■ EXCERPT:
Chunking is important to extract and group relevant informations in the same chunk so that when the retriever retrieve the data, the correct chunk will be pulled and it will bring the most relevant information.

The chunk can be processed and embedded, and later the AI system can retrieve the embeddings to obtain the most relevant sources.

Why Chunking is important?
- LLM and RAG pipelines has limitation in the context windows and computational constraints, so we have to fit as much information as we can inside the same chunk.
- Without proper chunking, we lose important contextual relationship and struggle to identify relevant information during retrieval.
- Effective chunking will enhance the precision due to the semantically coherent segments that align with query patterns and user intent.



## Common Chunking Strategies (w/ examples):

> Example text:
>
>"The Journey of a River from its source in the mountains through forests, cities, and finally into the sea is a fascinating story of nature's cycle and human interaction with the environment."

In [2]:
text = "The Journey of a River from its source in the mountains through forests, cities, and finally into the sea is a fascinating story of nature's cycle and human interaction with the environment."

### 1. Fixed Size Chunking
This is the simplest but computationally effective method, it splits the text into chunk based on characters, words, or tokens without considering the meaning or the structure.

Advantages:
+ Fast
+ Predictable
+ Easy to implement

Drawbacks:
- Ignores semantic structure (reduces retrieval accuracy)

In [3]:
from langchain_core.documents import Document

print("#### Manual Character Text Splitting ####")

# manual character chunking
chunks = []
chunk_size = 35

for i in range(0, len(text), chunk_size):
    chunk = text[i:i + chunk_size]
    chunks.append(chunk)
    
documents = [Document(page_content=chunk, metadata={"source": "local"}) for chunk in chunks]
print(documents)

#### Manual Character Text Splitting ####
[Document(metadata={'source': 'local'}, page_content='The Journey of a River from its sou'), Document(metadata={'source': 'local'}, page_content='rce in the mountains through forest'), Document(metadata={'source': 'local'}, page_content='s, cities, and finally into the sea'), Document(metadata={'source': 'local'}, page_content=" is a fascinating story of nature's"), Document(metadata={'source': 'local'}, page_content=' cycle and human interaction with t'), Document(metadata={'source': 'local'}, page_content='he environment.')]


Result:

[ <br/>
    'The Journey of a River from its sou', <br/>
    'rce in the mountains through forest', <br/>
    's, cities, and finally into the sea', <br/>
    " is a fascinating story of nature's", <br/>
    ' cycle and human interaction with t', <br/>
    'he environment.' <br/>
]

In [4]:
# Automatic Text Splitting

print("#### Automatic Character Text Splitting ####")
from langchain_text_splitters import CharacterTextSplitter
text_splitter = CharacterTextSplitter(chunk_size = 35, chunk_overlap=5, separator='', strip_whitespace=False)

■ SUPPLIED MATERIAL:
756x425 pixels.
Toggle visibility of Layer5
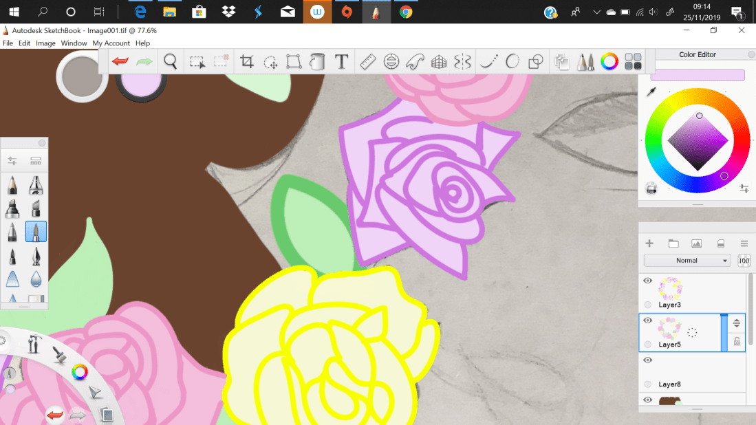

■ EXERCISES:
1. Translate this sentence from the excerpt on text chunking into Spanish: "The chunk can be processed and embedded, and later the AI system can retrieve the embeddings to obtain the most relevant sources."
2. Pick up the excerpt on text chunking from its last line and carry it on.
You can ignore the lines; they aren't needed here.

■ ANSWERS BY TASK:
1. El fragmento puede procesarse y convertirse en embeddings, y más tarde el sistema de IA puede recuperar esos embeddings para obtener las fuentes más relevantes.

2.
documents = text_splitter.create_documents([text])
print(documents)

#### Automatic Character Text Splitting ####


  from .autonotebook import tqdm as notebook_tqdm
None of PyTorch, TensorFlow >= 2.0, or Flax have been found. Models won't be available and only tokenizers, configuration and file/data utilities can be used.


[Document(metadata={}, page_content='The Journey of a River from its sou'), Document(metadata={}, page_content='s source in the mountains through f'), Document(metadata={}, page_content='ugh forests, cities, and finally in'), Document(metadata={}, page_content='ly into the sea is a fascinating st'), Document(metadata={}, page_content="ng story of nature's cycle and huma"), Document(metadata={}, page_content=' human interaction with the environ'), Document(metadata={}, page_content='vironment.')]


In [5]:
# print(len(result))
for i in documents:
    print(f'{i.page_content} | size = {len(i.page_content)}')

The Journey of a River from its sou | size = 35
s source in the mountains through f | size = 35
ugh forests, cities, and finally in | size = 35
ly into the sea is a fascinating st | size = 35
ng story of nature's cycle and huma | size = 35
 human interaction with the environ | size = 35
vironment. | size = 10


The result is supposed to be exactly the same, but because we add overlap value of 5 characters, each Documents entry will overlap giving us even more result which could carry a more complete information.

### 2. Recursive Character Text Splitting

This is a more dynamic approach to the original chunking method and it focuses more on the structure. It will split the text based on the separator priority. By default, the separator priority is ["\n\n", "\n", " ", ""]. What is will do is split it one by one and check whether the size is still larger than the required chunk value, if true, it will chunk it into smaller sections with the next separator.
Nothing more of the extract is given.